Environmentalist and television personality Ómar Ragnarsson has received donations from the public to complete his documentary on Gjástykki, a rift valley north of the caldera Krafla in northeast Iceland.
Ómar Ragnarsson. Photo by Páll Stefánsson.
Almost 7,000 people have registered to a Facebook group where everyone is encouraged to contribute ISK 1,000 (USD 8.1, EUR 6.3), Morgunbladid reports.
Yesterday, the executives of Landsvirkjun, the national power company, announced that they would donate ISK 2 million (USD 16,000, EUR 13,000) to the project.
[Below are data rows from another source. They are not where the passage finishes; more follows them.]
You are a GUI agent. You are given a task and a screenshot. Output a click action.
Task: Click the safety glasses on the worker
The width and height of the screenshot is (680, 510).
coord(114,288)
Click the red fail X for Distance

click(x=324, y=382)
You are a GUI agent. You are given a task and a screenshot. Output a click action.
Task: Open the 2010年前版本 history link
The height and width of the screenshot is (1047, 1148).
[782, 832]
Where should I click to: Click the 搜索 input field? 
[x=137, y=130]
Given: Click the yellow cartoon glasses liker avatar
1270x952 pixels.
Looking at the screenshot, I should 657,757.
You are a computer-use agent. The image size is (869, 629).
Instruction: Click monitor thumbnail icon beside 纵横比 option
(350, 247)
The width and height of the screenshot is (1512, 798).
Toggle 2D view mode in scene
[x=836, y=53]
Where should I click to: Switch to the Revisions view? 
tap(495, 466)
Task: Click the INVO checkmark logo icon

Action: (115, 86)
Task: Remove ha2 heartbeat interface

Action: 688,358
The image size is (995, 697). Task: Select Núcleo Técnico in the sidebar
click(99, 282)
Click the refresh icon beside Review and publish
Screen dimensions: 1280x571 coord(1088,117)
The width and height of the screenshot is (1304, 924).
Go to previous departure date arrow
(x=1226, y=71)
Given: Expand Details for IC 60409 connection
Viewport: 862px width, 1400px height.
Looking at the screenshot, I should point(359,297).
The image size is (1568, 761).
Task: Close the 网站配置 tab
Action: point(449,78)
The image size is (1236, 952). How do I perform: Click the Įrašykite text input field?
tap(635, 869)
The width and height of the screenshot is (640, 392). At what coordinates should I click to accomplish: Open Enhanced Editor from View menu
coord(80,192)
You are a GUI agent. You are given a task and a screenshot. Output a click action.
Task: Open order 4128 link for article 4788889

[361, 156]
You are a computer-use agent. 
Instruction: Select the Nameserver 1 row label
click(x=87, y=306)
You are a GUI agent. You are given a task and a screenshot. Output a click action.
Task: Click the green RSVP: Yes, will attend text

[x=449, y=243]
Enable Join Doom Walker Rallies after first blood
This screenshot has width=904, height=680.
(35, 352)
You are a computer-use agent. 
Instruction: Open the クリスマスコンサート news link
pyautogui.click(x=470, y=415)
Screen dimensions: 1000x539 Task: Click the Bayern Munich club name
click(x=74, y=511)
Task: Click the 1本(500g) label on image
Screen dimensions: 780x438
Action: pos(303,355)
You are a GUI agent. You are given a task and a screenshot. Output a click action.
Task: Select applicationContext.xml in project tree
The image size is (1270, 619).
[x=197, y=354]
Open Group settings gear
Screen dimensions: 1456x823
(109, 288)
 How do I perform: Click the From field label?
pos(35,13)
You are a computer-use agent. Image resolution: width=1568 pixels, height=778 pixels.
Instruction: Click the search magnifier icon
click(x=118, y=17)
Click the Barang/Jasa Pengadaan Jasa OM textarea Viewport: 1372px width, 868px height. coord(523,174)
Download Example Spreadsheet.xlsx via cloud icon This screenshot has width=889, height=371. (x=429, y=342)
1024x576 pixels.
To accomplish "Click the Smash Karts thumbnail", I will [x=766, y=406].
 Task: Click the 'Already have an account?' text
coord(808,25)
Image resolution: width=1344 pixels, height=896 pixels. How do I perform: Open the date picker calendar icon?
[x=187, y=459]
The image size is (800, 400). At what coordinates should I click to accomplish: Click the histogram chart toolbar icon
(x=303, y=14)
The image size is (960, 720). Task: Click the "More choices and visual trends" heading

“Landsvirkjun is under public ownership and therefore I don’t make a distinction between their contribution and the contribution of others. I am deeply touched by all of this support. I’m extremely grateful,” Ragnarsson said.
Ragnarsson is hoping to premiere his documentary in March 2011. “Gjástykki is unique in the world because there you can see where the American plate goes in one direction, the European plate in the other and Iceland comes up in between.”
“The question is whether the nation will profit more from leaving this area—where the creation of the earth is so evident—the way it is or harness it for an aluminum smelter at Bakki,” Ragnarsson said.
Few people have seen Gjástykki because the area is inaccessible. Ragnarsson is hoping that with his full-length documentary, more people can observe this natural wonder.
On July 15, Ragnarsson received the 2010 Environmental Prize of UMFÍ and the Plastic Bag Fund for his “unselfish and efficient work” for preserving Icelandic nature, dv.is reports. Ragnarsson said at the ceremony that he would use the prize money for his documentary.